As the media stated, it could have been worse because the entire grid could have collapsed within seconds had not grid managers been able to institute rolling blackouts. Twenty-six million customers, including healthcare facilities, could have been totally blacked out for literally weeks and maybe months.

Contributing Factors:

  1. Wind turbines in the Panhandle locked up.
  2. Natural gas plants shut down due to frozen pipes and other components shutting off fuel flow.
  3. A nuclear power plant offline due to a section of uninsulated pipe seizing up.

There is no doubt the CMS will become excited.
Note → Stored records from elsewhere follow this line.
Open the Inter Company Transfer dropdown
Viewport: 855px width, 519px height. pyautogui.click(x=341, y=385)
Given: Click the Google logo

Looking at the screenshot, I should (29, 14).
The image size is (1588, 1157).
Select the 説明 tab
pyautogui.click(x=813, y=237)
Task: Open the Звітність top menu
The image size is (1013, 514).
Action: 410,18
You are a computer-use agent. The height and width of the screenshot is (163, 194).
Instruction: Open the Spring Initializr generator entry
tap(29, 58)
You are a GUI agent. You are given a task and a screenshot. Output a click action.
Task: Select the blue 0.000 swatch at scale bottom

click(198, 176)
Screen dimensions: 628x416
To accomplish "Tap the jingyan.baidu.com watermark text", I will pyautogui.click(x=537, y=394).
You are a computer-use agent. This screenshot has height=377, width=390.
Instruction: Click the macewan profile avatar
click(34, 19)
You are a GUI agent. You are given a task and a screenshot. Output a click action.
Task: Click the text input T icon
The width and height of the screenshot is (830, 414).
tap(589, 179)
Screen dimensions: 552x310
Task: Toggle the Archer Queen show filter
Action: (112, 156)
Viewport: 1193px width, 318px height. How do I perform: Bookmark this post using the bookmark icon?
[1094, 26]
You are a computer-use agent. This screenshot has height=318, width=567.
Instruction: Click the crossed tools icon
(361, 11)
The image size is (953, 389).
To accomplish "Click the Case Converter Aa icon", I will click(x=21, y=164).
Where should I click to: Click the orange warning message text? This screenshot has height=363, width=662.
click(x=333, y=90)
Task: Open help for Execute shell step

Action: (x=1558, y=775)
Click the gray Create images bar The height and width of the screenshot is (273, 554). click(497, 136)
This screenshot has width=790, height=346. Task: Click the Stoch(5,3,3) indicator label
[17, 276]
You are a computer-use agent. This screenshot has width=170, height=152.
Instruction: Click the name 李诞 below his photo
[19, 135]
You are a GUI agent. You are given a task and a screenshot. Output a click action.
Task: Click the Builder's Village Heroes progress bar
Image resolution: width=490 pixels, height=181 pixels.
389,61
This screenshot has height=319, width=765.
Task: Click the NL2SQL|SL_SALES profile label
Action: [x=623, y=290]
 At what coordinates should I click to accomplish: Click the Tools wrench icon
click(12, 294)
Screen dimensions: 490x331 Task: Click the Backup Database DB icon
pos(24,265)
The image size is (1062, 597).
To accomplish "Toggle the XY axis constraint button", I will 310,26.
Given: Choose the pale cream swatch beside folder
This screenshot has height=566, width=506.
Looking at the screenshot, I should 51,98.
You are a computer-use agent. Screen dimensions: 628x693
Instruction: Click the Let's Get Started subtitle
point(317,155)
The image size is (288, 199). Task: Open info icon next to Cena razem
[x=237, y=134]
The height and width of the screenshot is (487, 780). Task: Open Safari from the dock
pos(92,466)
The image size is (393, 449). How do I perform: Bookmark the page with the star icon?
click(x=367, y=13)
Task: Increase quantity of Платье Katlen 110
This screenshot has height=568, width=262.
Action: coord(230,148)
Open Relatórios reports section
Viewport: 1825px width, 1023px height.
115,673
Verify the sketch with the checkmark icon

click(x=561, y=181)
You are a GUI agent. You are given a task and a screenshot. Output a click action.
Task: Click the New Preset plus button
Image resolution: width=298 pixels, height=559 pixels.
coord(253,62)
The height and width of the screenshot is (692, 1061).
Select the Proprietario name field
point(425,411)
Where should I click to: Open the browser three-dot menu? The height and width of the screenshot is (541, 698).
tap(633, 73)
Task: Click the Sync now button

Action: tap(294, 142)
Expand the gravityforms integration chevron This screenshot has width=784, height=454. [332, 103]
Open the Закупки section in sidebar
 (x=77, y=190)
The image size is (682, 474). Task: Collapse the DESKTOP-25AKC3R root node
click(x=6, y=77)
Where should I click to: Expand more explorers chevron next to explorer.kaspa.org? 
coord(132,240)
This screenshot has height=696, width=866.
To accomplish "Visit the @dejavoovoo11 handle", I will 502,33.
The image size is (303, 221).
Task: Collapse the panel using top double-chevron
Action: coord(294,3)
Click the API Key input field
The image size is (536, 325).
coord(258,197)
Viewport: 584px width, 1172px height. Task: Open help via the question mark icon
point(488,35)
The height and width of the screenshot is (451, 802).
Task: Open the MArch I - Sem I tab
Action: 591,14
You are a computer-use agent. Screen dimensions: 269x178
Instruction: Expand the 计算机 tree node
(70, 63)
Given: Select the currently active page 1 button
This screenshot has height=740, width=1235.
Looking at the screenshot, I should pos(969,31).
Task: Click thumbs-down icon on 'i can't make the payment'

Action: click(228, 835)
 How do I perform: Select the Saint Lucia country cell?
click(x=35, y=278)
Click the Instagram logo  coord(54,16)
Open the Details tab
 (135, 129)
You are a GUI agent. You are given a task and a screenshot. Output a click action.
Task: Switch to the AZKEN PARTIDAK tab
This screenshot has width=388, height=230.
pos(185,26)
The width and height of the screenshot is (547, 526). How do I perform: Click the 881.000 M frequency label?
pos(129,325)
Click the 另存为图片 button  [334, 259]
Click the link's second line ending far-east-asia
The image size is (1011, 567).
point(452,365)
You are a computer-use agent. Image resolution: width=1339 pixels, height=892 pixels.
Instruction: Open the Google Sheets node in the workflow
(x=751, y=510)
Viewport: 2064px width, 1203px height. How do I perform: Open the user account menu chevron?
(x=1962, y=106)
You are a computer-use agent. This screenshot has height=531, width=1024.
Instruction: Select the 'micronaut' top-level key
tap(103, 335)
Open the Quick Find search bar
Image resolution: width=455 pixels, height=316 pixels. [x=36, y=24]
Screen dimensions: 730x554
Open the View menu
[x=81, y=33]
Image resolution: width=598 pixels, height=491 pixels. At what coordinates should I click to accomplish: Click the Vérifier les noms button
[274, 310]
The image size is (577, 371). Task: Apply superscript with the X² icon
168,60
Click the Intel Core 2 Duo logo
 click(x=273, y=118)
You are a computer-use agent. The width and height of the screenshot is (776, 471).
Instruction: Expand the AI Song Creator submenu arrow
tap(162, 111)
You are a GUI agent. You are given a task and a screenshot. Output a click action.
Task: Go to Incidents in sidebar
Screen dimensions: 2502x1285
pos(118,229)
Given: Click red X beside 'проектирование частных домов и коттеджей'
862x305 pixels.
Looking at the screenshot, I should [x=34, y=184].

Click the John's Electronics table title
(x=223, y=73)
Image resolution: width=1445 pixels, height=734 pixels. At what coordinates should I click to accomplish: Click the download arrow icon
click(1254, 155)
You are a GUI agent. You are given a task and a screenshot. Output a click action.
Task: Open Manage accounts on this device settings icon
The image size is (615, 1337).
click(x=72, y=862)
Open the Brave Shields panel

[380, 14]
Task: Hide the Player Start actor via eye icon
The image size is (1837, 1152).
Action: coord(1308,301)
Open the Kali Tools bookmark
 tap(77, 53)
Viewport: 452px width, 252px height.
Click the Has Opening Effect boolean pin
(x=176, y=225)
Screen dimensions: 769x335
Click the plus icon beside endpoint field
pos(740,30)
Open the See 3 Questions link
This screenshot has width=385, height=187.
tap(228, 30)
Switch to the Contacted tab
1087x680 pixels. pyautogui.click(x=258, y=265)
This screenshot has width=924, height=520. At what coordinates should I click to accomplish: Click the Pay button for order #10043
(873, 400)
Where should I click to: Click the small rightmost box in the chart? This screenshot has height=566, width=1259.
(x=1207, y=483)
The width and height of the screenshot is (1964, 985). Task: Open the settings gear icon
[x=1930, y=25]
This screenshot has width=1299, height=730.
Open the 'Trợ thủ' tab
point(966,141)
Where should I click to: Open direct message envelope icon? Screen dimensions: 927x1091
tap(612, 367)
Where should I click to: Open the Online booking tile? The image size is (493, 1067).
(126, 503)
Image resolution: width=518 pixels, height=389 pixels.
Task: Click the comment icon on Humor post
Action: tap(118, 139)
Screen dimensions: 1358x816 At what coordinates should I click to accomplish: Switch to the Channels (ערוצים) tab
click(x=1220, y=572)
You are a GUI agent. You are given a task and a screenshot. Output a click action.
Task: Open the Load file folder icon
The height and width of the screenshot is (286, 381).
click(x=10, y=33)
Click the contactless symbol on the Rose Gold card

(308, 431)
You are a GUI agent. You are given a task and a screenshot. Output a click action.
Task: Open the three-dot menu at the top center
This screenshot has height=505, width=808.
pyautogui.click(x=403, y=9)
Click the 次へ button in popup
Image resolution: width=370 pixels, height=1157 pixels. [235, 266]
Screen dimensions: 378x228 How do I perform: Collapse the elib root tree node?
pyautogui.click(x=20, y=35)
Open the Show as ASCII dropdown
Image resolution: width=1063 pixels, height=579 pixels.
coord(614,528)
In their Final Rule at 42 CFR 482.15, you will find an extensive explanation of how an All-Hazards approach should be the backbone of all protocols, including those for ITM (Inspection, Testing, and Maintenance) of the EPSS (Emergency Power Supply System). In one section, you will find text regarding the periodic “practicing” of plans/protocols. I expect more emphasis on proving compliance to the regulations on drills and table-top exercises.

The blame for the disaster will be around for years, but the facts remain:

  1. Power plants underestimated reserve capacity, and
  2. Systems were not “winter-proofed” for this severe scenario.

Dependency on the grid in several locations is hazardous. Regarding the three “Rs” (Reliability, Resiliency, and Redundancy), ERCOT didn’t fare well. We must be diligent in planning for long-term outages and expect worse case scenarios.